U is for Utensils. The basic
tools you need for a Hunt, besides your eyesight and your brain, is surely pen, paper and clipboard, preferably one for for
each member of the team, apart from the Driver. However, you may find it useful to bring a stapler, liquid paper, etc. along.
is for Vehicle. The onus is on each team to ensure that the vehicle they travel in is a road-worthy condition, with valid
license and road tax. Having a breakdown in the middle of the hunt results in valuable time being lost and in all likelihood,
the team being unsettled.
W is for Wordplay. Many questions are nothing more than the Clerk-of-the-Course fooling around
with words to try to trick you. It could be in the form of an anagram, removal or insertion of letters, etc. Identifying the
key words in the question, try juggling the words yourself and you may yet figure out the answer!
X is for Xerox. In
some Hunts only one set of questions is given to each team. As having to share this among team members can be disconcerting.
Making photocopies can solve this problem.

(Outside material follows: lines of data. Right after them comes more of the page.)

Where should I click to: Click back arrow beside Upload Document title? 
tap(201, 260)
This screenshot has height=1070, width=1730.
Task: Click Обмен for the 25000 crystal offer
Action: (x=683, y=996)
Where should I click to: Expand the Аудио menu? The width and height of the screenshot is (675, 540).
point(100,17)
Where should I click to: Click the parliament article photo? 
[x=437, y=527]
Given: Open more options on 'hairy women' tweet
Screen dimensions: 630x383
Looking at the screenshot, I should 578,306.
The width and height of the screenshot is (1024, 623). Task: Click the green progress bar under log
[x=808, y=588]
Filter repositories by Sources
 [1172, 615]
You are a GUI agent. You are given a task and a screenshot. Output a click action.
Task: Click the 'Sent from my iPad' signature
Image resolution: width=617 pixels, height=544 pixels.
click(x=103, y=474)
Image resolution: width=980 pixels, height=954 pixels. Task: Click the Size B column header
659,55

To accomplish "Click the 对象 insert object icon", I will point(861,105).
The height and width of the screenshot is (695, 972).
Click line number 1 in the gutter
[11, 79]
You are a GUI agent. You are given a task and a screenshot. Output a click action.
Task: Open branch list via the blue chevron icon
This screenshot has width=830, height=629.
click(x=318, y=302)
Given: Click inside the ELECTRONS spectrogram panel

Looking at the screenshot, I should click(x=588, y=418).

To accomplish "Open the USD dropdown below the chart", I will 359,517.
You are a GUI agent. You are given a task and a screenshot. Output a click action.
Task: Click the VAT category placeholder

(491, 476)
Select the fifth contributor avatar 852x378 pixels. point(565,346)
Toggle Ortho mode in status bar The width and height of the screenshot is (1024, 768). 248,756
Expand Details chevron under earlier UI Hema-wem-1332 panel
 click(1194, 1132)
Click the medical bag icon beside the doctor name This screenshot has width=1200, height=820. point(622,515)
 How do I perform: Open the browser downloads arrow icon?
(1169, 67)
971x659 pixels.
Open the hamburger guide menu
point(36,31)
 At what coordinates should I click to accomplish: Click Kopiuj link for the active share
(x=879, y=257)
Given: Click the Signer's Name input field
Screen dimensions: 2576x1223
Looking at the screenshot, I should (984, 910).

Y is for Yawning. Be assured that you will see this happening in your car,
as most treasure hunts starts quite early in the morning and can be both physically and mentally taxing. Go to bed early on
the night before the Hunt.
Z is for Zero-trip. Remember what was said about the tulips not showing every junction,
side-road, etc. in a sector and the importance of keeping track of the distance? The means of doing so is for the Driver to
keep tripping "zero" as he reaches each tulip. When distance and tulip matches, you will know that you are on the right track.